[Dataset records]
- Opening Delimiter -
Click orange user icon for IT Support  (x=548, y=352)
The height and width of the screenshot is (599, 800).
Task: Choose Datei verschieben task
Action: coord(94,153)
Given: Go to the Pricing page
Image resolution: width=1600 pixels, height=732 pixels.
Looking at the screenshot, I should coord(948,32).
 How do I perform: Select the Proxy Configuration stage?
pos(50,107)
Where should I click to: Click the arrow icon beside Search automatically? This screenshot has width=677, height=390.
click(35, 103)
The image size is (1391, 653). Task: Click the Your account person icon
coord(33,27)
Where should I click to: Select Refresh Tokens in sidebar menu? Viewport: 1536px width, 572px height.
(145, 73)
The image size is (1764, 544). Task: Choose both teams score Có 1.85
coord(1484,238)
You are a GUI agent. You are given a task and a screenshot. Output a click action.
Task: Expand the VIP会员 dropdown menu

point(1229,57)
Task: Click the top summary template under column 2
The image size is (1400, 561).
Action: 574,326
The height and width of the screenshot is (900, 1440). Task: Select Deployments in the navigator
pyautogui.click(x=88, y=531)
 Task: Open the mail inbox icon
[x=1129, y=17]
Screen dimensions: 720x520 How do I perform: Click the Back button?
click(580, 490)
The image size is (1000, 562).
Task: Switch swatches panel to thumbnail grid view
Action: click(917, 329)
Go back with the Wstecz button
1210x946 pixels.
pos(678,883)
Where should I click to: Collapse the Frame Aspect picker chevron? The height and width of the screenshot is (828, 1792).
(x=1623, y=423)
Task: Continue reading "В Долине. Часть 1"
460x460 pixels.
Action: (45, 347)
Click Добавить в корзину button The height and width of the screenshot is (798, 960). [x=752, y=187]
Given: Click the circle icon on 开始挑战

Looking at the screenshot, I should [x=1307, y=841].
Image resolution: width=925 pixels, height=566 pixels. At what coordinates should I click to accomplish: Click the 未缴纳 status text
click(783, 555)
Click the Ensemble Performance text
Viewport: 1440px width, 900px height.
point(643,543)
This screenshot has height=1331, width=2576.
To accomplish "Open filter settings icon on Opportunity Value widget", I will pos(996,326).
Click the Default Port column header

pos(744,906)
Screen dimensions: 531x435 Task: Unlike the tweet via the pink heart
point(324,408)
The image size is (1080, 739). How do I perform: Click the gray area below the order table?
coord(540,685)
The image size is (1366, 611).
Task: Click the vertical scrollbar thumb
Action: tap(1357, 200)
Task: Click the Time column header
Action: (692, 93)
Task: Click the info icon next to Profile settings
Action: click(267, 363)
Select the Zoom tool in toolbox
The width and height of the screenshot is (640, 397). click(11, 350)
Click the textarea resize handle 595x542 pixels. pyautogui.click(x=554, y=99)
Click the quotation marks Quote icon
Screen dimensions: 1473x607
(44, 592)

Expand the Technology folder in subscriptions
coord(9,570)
- Closing Delimiter -
TASK PROMPT
Starting from the line that contains "Click Добавить в", give again every line to the last line of the data, exactly. Include nothing else.

ANSWER AREA
Click Добавить в корзину button The height and width of the screenshot is (798, 960). [x=752, y=187]
Given: Click the circle icon on 开始挑战

Looking at the screenshot, I should [x=1307, y=841].
Image resolution: width=925 pixels, height=566 pixels. At what coordinates should I click to accomplish: Click the 未缴纳 status text
click(783, 555)
Click the Ensemble Performance text
Viewport: 1440px width, 900px height.
point(643,543)
This screenshot has height=1331, width=2576.
To accomplish "Open filter settings icon on Opportunity Value widget", I will pos(996,326).
Click the Default Port column header

pos(744,906)
Screen dimensions: 531x435 Task: Unlike the tweet via the pink heart
point(324,408)
The image size is (1080, 739). How do I perform: Click the gray area below the order table?
coord(540,685)
The image size is (1366, 611).
Task: Click the vertical scrollbar thumb
Action: tap(1357, 200)
Task: Click the Time column header
Action: (692, 93)
Task: Click the info icon next to Profile settings
Action: click(267, 363)
Select the Zoom tool in toolbox
The width and height of the screenshot is (640, 397). click(11, 350)
Click the textarea resize handle 595x542 pixels. pyautogui.click(x=554, y=99)
Click the quotation marks Quote icon
Screen dimensions: 1473x607
(44, 592)

Expand the Technology folder in subscriptions
coord(9,570)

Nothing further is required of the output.